4 octobre 2015

Jean-Denis Combrexelle, l'ancien directeur général du travail et l'actuel président de la section sociale du Conseil d'Etat, est venu présenter son rapport sur la négociation collective devant les journalistes de l’AJIS.

Constat de départ : il faut endiguer le flux législatif. « Plus personne n’arrive à assimiler [ce flux], ni les TPE, ni la DRH du grand groupe, ni l’avocat, ni le service juridique d’une grande confédération syndicale. Il faut calmer le jeu et réguler le flux entre la loi, les décrets et la jurisprudence". Partant de ce constat, Jean-Denis Combrexelle suggère non pas de "simplifier" le code du travail comme on l'entend çà et là, mais de le rendre « lisible ». 

Et pour cela, il faut donner plus de place à la négociation d’entreprise, soutient-il. S’agissant du risque « d’une fragmentation du droit » que certains redoutent si on développe davantage la négociation d’entreprise, Jean-Denis Combrexelle estime qu’il s’agit là d’une crainte infondée. « Notre société a une appétence pour la norme uniforme et étatique. Si on en sort, c’est perçu comme du désordre ». 

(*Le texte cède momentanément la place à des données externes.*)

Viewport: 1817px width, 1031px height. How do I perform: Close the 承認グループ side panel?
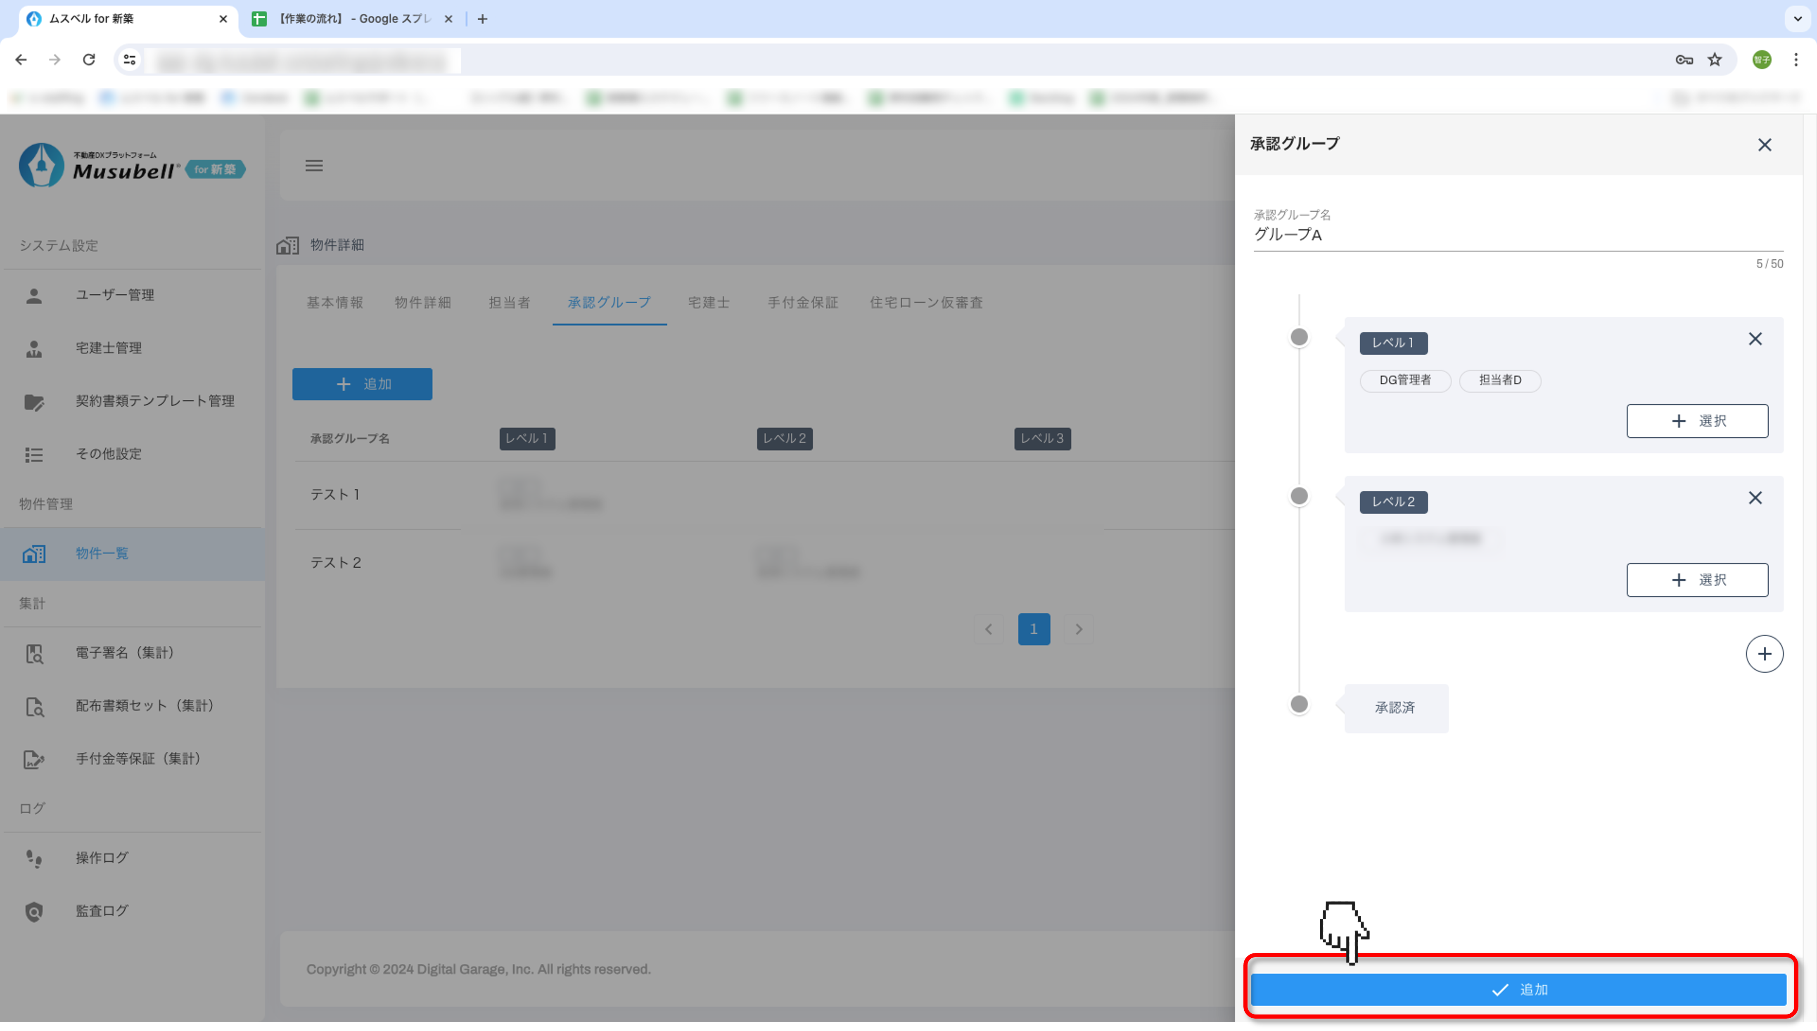click(1764, 145)
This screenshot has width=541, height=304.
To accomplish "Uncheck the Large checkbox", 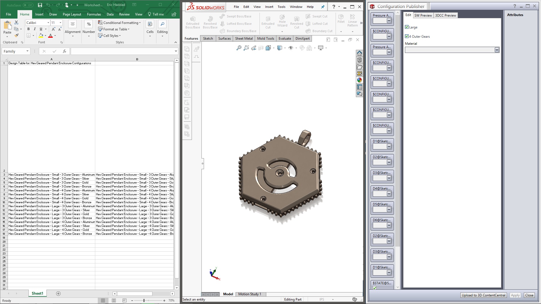I will click(407, 27).
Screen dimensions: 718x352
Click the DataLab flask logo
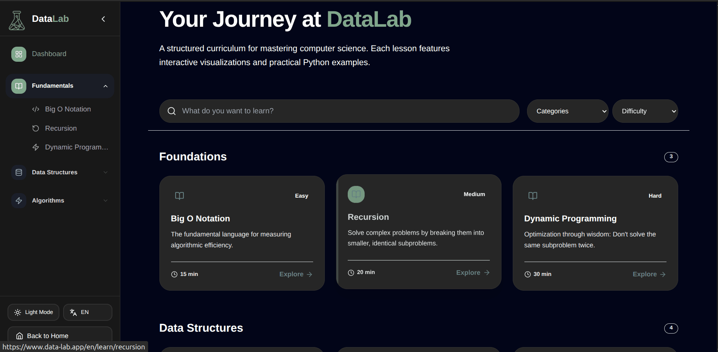pyautogui.click(x=17, y=20)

Enfin, il a insisté sur un obstacle de fond à la mise en œuvre d’une telle réforme : celui de la posture des acteurs eux-mêmes. « Comment relancer la machine à négocier qui est bloquée ? Dans les branches et les entreprises, l’heure n’est pas à la négociation (…) Certaines entreprises ont une vision péjorative de la négociation (…) Nous ne sommes pas un pays qui recherche et aime la négociation ». Mais c'est aussi la question du renouvellement des syndicalistes qui est posée. Selon lui, pour assurer l’attractivité du syndicalisme pour les jeunes générations, il faut former les délégués syndicaux. Et cela n’est pas seulement de la responsabilité de l’Etat. « La qualité du dialogue social dépend aussi de l’entreprise et des moyens qu’elle y met ».